Winter storm Aapeli brings near-hurricane strength winds

No injuries reported so far in Åland, despite the islands taking the brunt of the storm.

Picture of Mariehamn in Åland after storm / Credit: Mariehamns stad FB

A major winter storm has hit Finland, with Åland one of the most affected areas.

Storm Aapeli brought winds of 32.5 metres per second, a new Finnish high.

“That is the highest wind speed that we have measured ever before at sea areas. The last time was in 1971 and it was 31 metres per second” says meteorologist Eveliina Tuominen at the Finnish Meteorological Institute FMI.

Those wind speeds are close to hurricane strength 33 metres per second.

“It was really close, but not quite” says Tuominen.

The high winds also came with heavy overnight snow, up to 20cm in parts of central Finland.

Åland worst affected

The storm caused widespread problems in Åland.

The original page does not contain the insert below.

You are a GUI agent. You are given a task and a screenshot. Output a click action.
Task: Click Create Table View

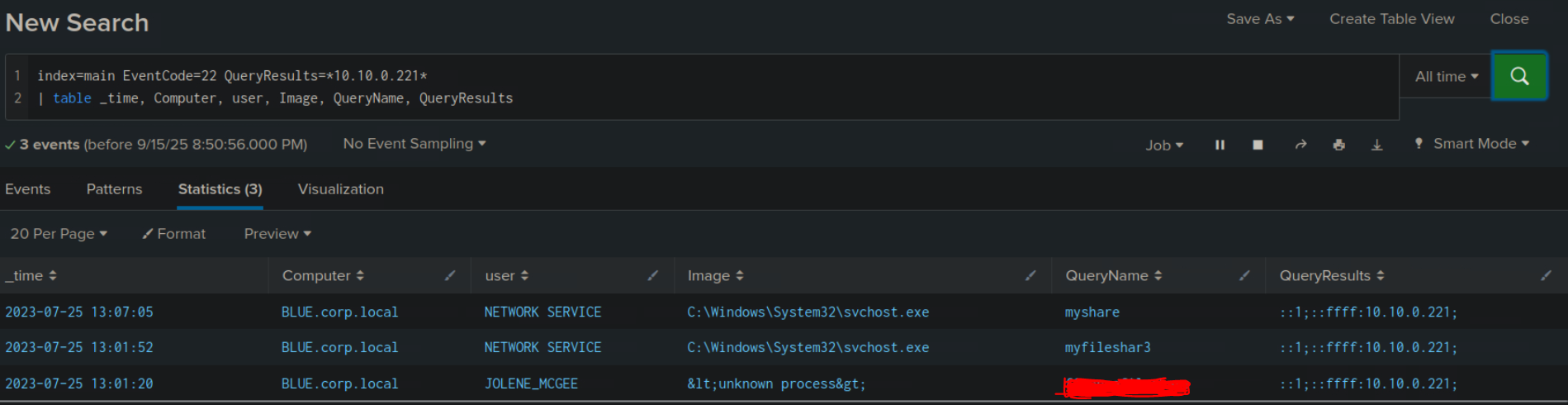coord(1391,19)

For a while all the main roads were closed but in a press conference this morning officials said Åland’s highways had been reopened, however safety on smaller roads could not be guaranteed.

“Very many homes are still without electricity, and lots of trees have fallen on the roads. Our advice to people is to stay at home” says Ted Andersson from Åland Rescue Department.

“Power lines are damaged, and very many cars and house roofs are damaged in the wind, but there are not so far any injuries” Andersson tells News Now Finland.

Thousands of households are still without electricity, mostly outside of Mariehamn.

Ferries diverted from port

Due to the high winds, overnight ferry services didn’t stop at Mariehamn, and although the winds were strong, the direction wasn’t as bad as it could have been for ships.

“The ships leaving from Helsinki and Turku and Stockholm, traveling between Finland and Sweden, they didn’t stop at Åland last night, but that is a normal situation when it is tough winds, and it happens every now and then” says Christa Grönlund, Communications Manager at Viking Line.

“Of course when it is windy you can feel it when you travel, that’s for sure. The ferries are used to these kind of storms so they know what to do” she adds.